CRISPRi knockdown is specific with minimal off-target effects. (A) A schematic showing that exons 2–10 of Trp53 are lost after Cre-mediated recombination in Kras^LSL-G12D/+; Trp53^fl/fl (KP) murine lung adenocarcinoma cells allowing a binding of both T2 and T3 Trp53 sgRNAs without interfering with TRP53’s downstream effects. (B) Hierarchical clustering of KP cells stably transduced with dCas9 and either sgRNAs targeting Gal4 (nontargeting control), Trp53 T2 or Trp53 T3. Text is colored by replicate. MA plots of genome-wide RNAseq data with significantly differentially regulated transcripts highlighted in red (P < 0.01 after FDR adjustment) for Trp53 T2 vs. Gal4 (C), Trp53 T3 vs. Gal4 (D), and Trp53 T2 vs. Trp53 T3 (E).

Fig. 5.

The genomic binding region relative to the TSS determines gene activation or repression by dCas9. (A) A schematic overview showing dCas9-VP64 acting as either an activator or inhibitor of gene transcription. (B) TRP53 mRNA levels assessed by qRT-PCR in B-ALL cells transduced with either dCas9 or dCas9-VP64 and sgRNAs targeting Gal4 (negative control), Trp53 T2, or Mgmt T6. Data are represented as mean ± SEM. (C) mRNA levels assessed by qRT-PCR in B-ALL cells transduced with dCas9-VP64 and sgRNAs targeting genomic regions downstream of the TSS. Data are represented as mean ± SEM. (D) Dose–response curves of B-ALL cells transduced with dCas9 or dCas9-VP64 and sgRNAs Gal4, Trp53 T3, or Mgmt T6 doses with cisplatin.
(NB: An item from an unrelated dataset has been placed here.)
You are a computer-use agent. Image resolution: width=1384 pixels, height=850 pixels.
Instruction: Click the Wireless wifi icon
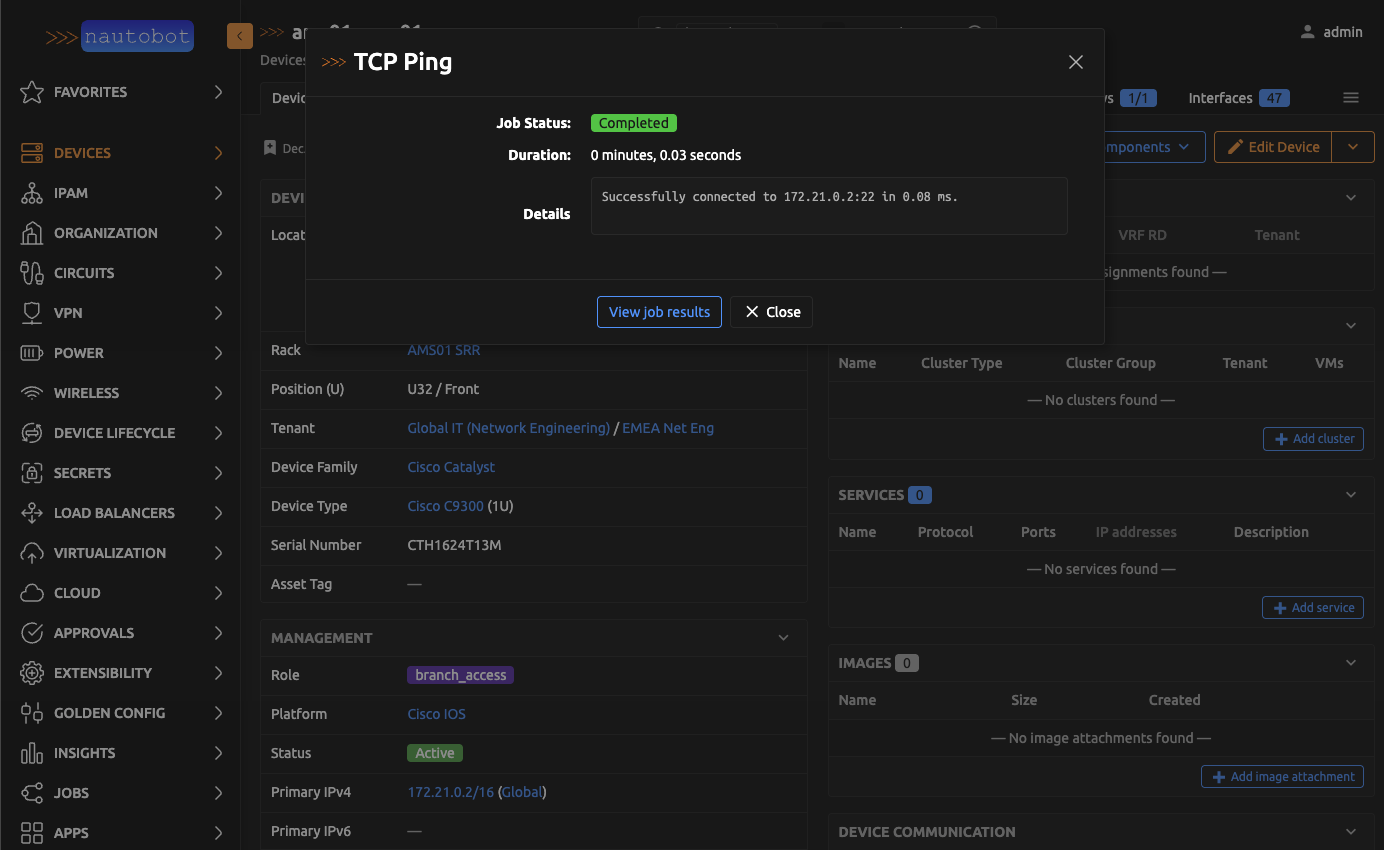click(x=32, y=393)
For both dCas9 and dCas9-VP64, logIC50’s are significantly different at P < 0.0001 by an extra sum-of-squares F test. (E) Dose–response curves of B-ALL cells transduced with dCas9 or dCas9-VP64 and sgRNAs Gal4, Trp53 T3, or Mgmt T6 doses with TMZ. For both dCas9 and dCas9-VP64, logIC50’s are significantly different at P < 0.01 by an extra sum-of-squares F test.

Fig. 6.

Parallel in vitro and in vivo dCas9-VP64–mediated gene activation screens for mediators of leukemia treatment relapse reveal opposing effects of MGMT and CHEK2 on temozolomide sensitivity. (A) A diagram of the in vitro and in vivo screening strategies. (B) A graph showing the number of unique sgRNAs detected in in vitro and in vivo samples. In vitro (C) and in vivo (D) log10 fold-change plots showing sgRNA representation after treatment. sgRNAs of statistically significant genes are shown in color. (E) Overall survival without treatment with and without Chek2 transcriptional activation. Via log-rank test, P < 0.0001 between both VP64 vs. Chek2-2 and VP64 vs. Chek2-5. (F) Overall survival after TMZ treatment with and without Chek2 transcriptional activation. Via log rank test, P < 0.0001 between both VP64 vs. Chek2-2 and VP64 vs. Chek2-5 (mouse numbers: dCas9 + sgGal4 vehicle n = 10, dCas9 + sgGal4 TMZ n = 10, dCas9 + sgChek2-2 vehicle n = 10, dCas9 + sgChek2-2 TMZ n = 10, dCas9 + sgChek2-5 vehicle n = 10, dCas9 + sgChek2-5 n = 10).